Furthermore, the building must be locked and vacant at the time of the crime. If a shoplifter, as opposed to a burglar, enters a store during regular business hours and takes anything from the shelf, they have broken the law. A burglary, on the other hand, has occurred if the person waits until after the store has closed, picks the lock on the front door, and steals the same thing.
Abandoned structures are often not considered structures for the purposes of a burglary accusation. Other criminal charges, but most certainly not a burglary indictment, may follow from breaking into an unoccupied, abandoned building.
What is burglary habitation: Intent
The intruder must have the deliberate intent to conduct a crime within the structure for the break-in to qualify as a burglary. Typically, this crime is theft; however, other offenses may also qualify as burglaries.
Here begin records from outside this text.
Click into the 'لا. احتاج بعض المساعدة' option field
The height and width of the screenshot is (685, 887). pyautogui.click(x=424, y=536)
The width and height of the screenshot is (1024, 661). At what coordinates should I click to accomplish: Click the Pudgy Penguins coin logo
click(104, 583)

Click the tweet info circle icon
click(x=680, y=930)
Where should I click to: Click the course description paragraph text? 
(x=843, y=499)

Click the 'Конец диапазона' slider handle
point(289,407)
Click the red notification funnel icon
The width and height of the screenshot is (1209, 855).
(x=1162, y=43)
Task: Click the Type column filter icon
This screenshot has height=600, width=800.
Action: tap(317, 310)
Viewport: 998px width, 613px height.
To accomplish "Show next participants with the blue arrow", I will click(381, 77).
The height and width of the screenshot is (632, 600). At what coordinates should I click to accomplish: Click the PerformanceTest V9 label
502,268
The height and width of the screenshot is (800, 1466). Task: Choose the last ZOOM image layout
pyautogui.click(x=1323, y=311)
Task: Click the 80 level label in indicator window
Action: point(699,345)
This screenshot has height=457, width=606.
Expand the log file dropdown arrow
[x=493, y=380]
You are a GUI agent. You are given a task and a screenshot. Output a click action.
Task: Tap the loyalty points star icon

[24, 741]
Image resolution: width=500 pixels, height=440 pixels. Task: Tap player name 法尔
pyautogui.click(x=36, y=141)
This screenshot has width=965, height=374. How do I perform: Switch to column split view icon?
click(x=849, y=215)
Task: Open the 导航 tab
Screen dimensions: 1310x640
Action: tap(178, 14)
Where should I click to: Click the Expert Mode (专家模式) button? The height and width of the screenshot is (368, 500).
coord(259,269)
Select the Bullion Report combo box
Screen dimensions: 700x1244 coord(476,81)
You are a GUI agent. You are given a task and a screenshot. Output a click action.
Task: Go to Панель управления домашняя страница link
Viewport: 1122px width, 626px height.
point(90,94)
The crime must be distinct from the actual break-in. For instance, no burglary has happened if a person enters a building after hours to view a priceless work of art using deception, which is illegal. This is because the only crime that occurred was the use of fraud to enter the facility. It goes without saying that taking the artwork would make the offense a burglary.
The timeliness of the objective can be critical in determining the seriousness of a burglary claim. For example, if someone intended to commit the crime in question before breaking into the building, most states will consider it a burglary of the first degree (more serious).
It’s critical to review your state’s unique laws because many other factors can determine the type or severity of a burglary.
Is the burglary of a home legal in other states across the country?
The term “burglary of residence” is not commonly used in other states around the United States. Burglary is a recognized felony that is similar in many ways. To simplify the offense, all other states use the terms “burglary” or “theft” instead of “burglary of a habitation.” In many circumstances, “burglary of residence” accusations in the state of Texas carry the same penalties as traditional burglary charges in other jurisdictions.
Building Theft in Texas: A Felony?
Structure burglary is a felony in the state of Texas. Yes, because the state prosecutes it as a felony. It is a second-degree felony unless aggravating circumstances make the offense more serious.
Texas, for example, has situational penalties for burglary. If the structure is vacant, it is a state infraction. However, there must be proof that the person who entered the structure did so with the intent to commit a crime. In the absence of it, only criminal trespass charges are feasible. Even so, you could face felony charges.